◆ DAFTAR TUGAS
1. Berapa usia Arniati menurut teks bacaan?
2. Salin persis bagian teks bacaan yang dimulai dari "YANG MAHA LUAS" dan berakhir pada "itu sendiri. Menyedihkan!".

◆ TEKS BACAAN
══════════════════════════════

YANG MAHA LUAS DAN MAHA BESAR
Bukan tentang tuhan, bukan! Tapi sebuah pabrik yang begitu besar dan luas. Di dalamnya terdapat begitu banyak orang yang bekerja. Dan bekerja adalah satu-satunya cita-cita dalam kehidupan pekerjanya, melampaui hidup itu sendiri. Menyedihkan!
Hari belum terang dan embun belum juga menguap. Di sebuah rumah kompleks perumahan sederhana pinggir timur Kota Makassar, sebuah aktifitas yang tiap harinya sama persis, kembali diulangi. Zulkarnain, 34 tahun, karyawan sebuah perusahaan swasta terkemuka di Sulawesi Selatan, telah bersiap berangkat kerja.
Ia bangun sejam sebelumnya, shalat subuh dan menonton berita pagi di televisi sambil menikmati kopi susu buatan sang istri. Arniati, 30 tahun, bangun lebih pagi lagi karena mesti mempersiapkan sarapan dan kebutuhan suami. Hari ini seragam Zulkarnain mesti disetrika, “Biar rapi dan tidak dimarahi bos”, begitu katanya.
Setelah Zulkarnain berangkat, Arniati juga mesti mengurus Aldi, 7 tahun, yang mesti ke sekolah. Anaknya yang baru kelas dua SD itu mesti sarapan, dimandikan, dan diantar ke sekolah.
Rutinitas itu diulang tiap hari. Zulkarnain tiba di rumah hampir pukul 6 petang. Seharian kerja telah membuatnya penat dan lelah. Menonton TV menjadi pilihan hiburan paling murah meriah. Jalan-jalan ke mal biasanya dilakukan di akhir pekan, tapi tidak setiap pekan. Selepas semua itu, Zulkarnain yang lelah seharian bekerja harus istirahat agar keesokan hari terus bisa bekerja.
Keluarga Zulkarnain adalah gambaran umum keluarga masa kini. Kehidupan harian yang keesokan harinya dipertahankan untuk terus bekerja agar dapat bertahan hidup.
Siapakah kelas pekerja hari ini?
Jika memakai perspektif tersebut berarti hanya Zulkarnainlah yang berkontribusi pada proses produksi. Statusnya sebagai pekerja upahan jelas berbeda dengan Arniati yang tidak memiliki majikan, apalagi anaknya yang belia. Zulkarnain bekerja dan menghasilkan nilai-lebih, sementara Arniati sama sekali tidak menghasilkan kapital, pula tidak berada dalam hubungan produksi.
Definisi tersebut jelas gagap ketika diperhadapkan pada perkembangan kapitalisme yang semakin canggih dan tidak lagi hanya beroperasi di pabrik maupun tempat kerja. Definisi tersebut menjebak pada pembagian kelas antara yang 'tereksploitasi' dan kelompok yang 'tertindas'. Sang suami yang tereksploitasi, sementara si istri 'sekedar' tertindas. Saat sepasang suami-istri berada dalam himpitan hidup yang sama, penindas yang sama, dan kemonotonan hidup yang sama, berkat definisi yang ortodoks mereka dipisahkan berdasarkan kepentingan ekonomis.

══════════════════════════════

◆ INFORMASI YANG DIBERIKAN
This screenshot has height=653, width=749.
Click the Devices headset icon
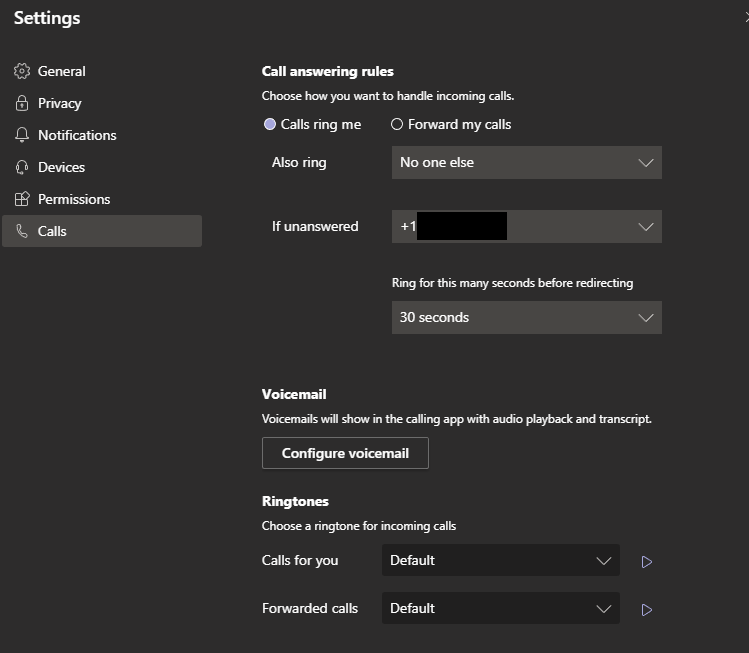point(22,167)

══════════════════════════════

◆ JAWABAN TUGAS
1. Arniati berusia 30 tahun.

2.
YANG MAHA LUAS DAN MAHA BESAR
Bukan tentang tuhan, bukan! Tapi sebuah pabrik yang begitu besar dan luas. Di dalamnya terdapat begitu banyak orang yang bekerja. Dan bekerja adalah satu-satunya cita-cita dalam kehidupan pekerjanya, melampaui hidup itu sendiri. Menyedihkan!